(DATA EXTRACT Opens)

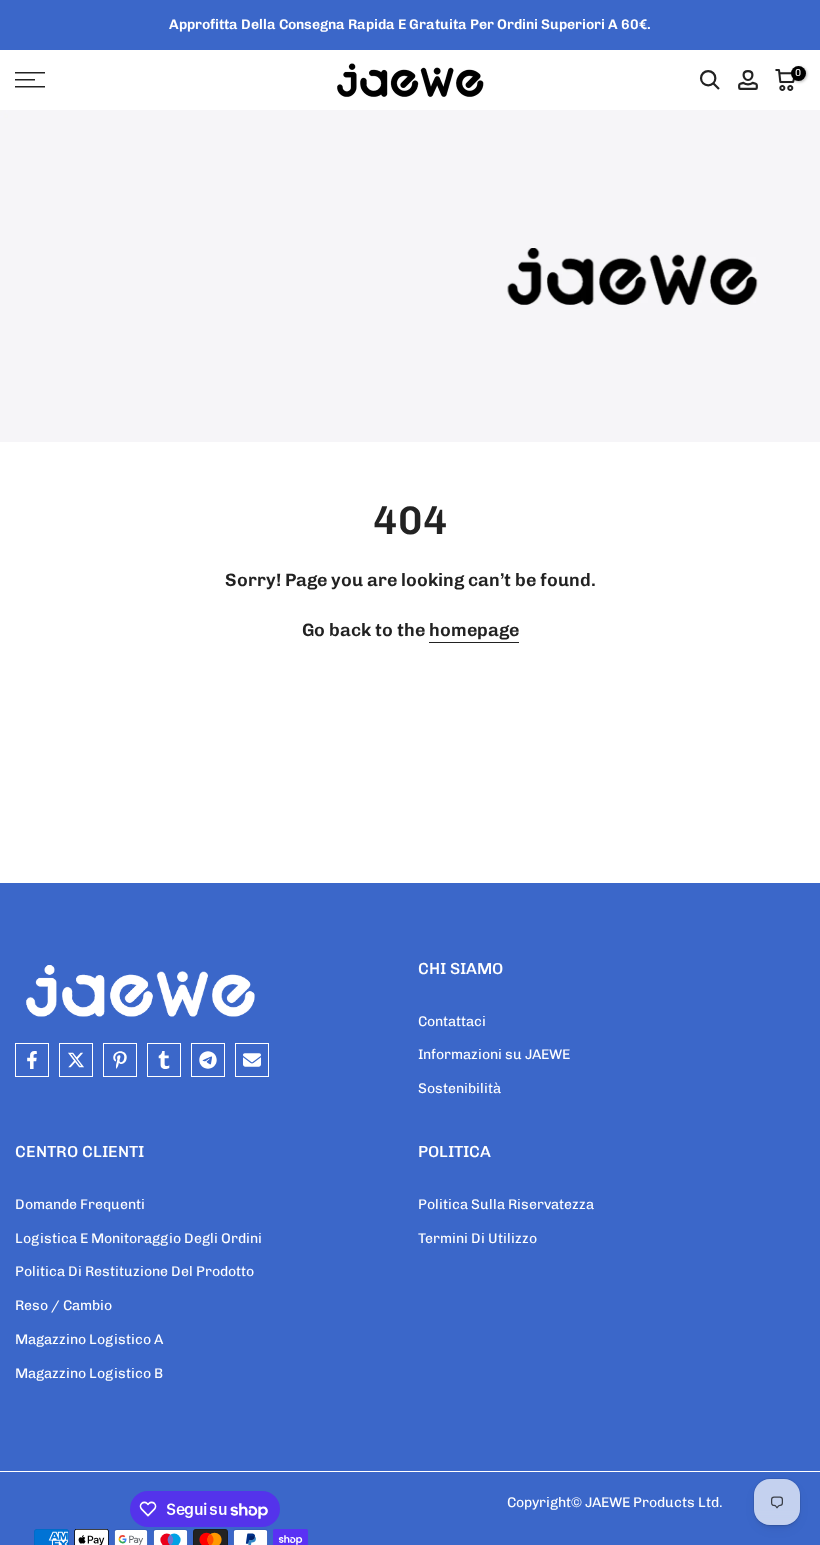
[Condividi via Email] (252, 1060)
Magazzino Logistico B (89, 1373)
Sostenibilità (459, 1088)
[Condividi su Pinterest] (120, 1060)
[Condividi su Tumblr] (164, 1060)
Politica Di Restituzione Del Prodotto (134, 1271)
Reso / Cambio (63, 1305)
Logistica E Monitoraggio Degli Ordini (138, 1238)
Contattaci (452, 1021)
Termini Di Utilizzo (477, 1238)
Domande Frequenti (80, 1204)
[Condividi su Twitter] (76, 1060)
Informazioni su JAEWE (494, 1054)
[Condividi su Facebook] (32, 1060)
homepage (474, 630)
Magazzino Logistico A (89, 1339)
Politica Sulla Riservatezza (506, 1204)
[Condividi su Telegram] (208, 1060)
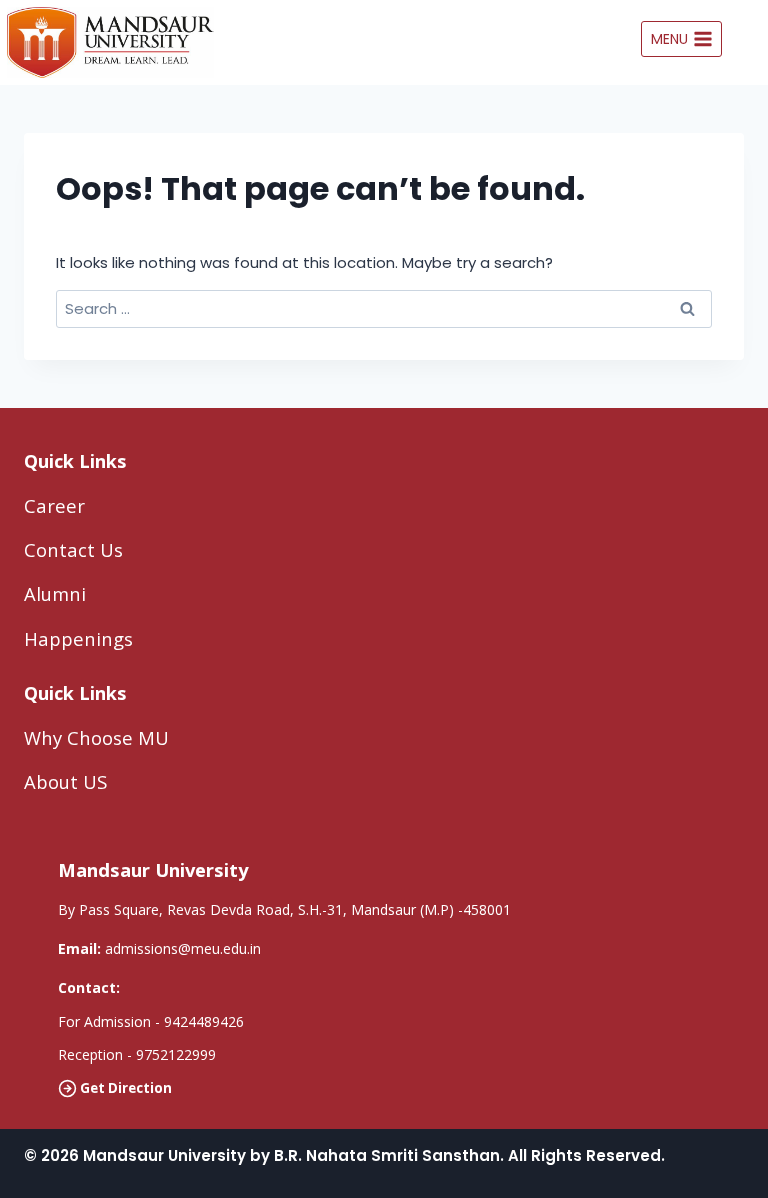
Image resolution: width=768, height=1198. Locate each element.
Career (54, 505)
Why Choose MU (96, 737)
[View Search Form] (750, 39)
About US (65, 781)
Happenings (78, 638)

(DATA EXTRACT Closes)

▶ [ACTIVITY]
In the entries above, find each line with the word "Politica" and show it.

▶ [RESULT OF THE EXERCISE]
Politica Di Restituzione Del Prodotto (134, 1271)
Politica Sulla Riservatezza (506, 1204)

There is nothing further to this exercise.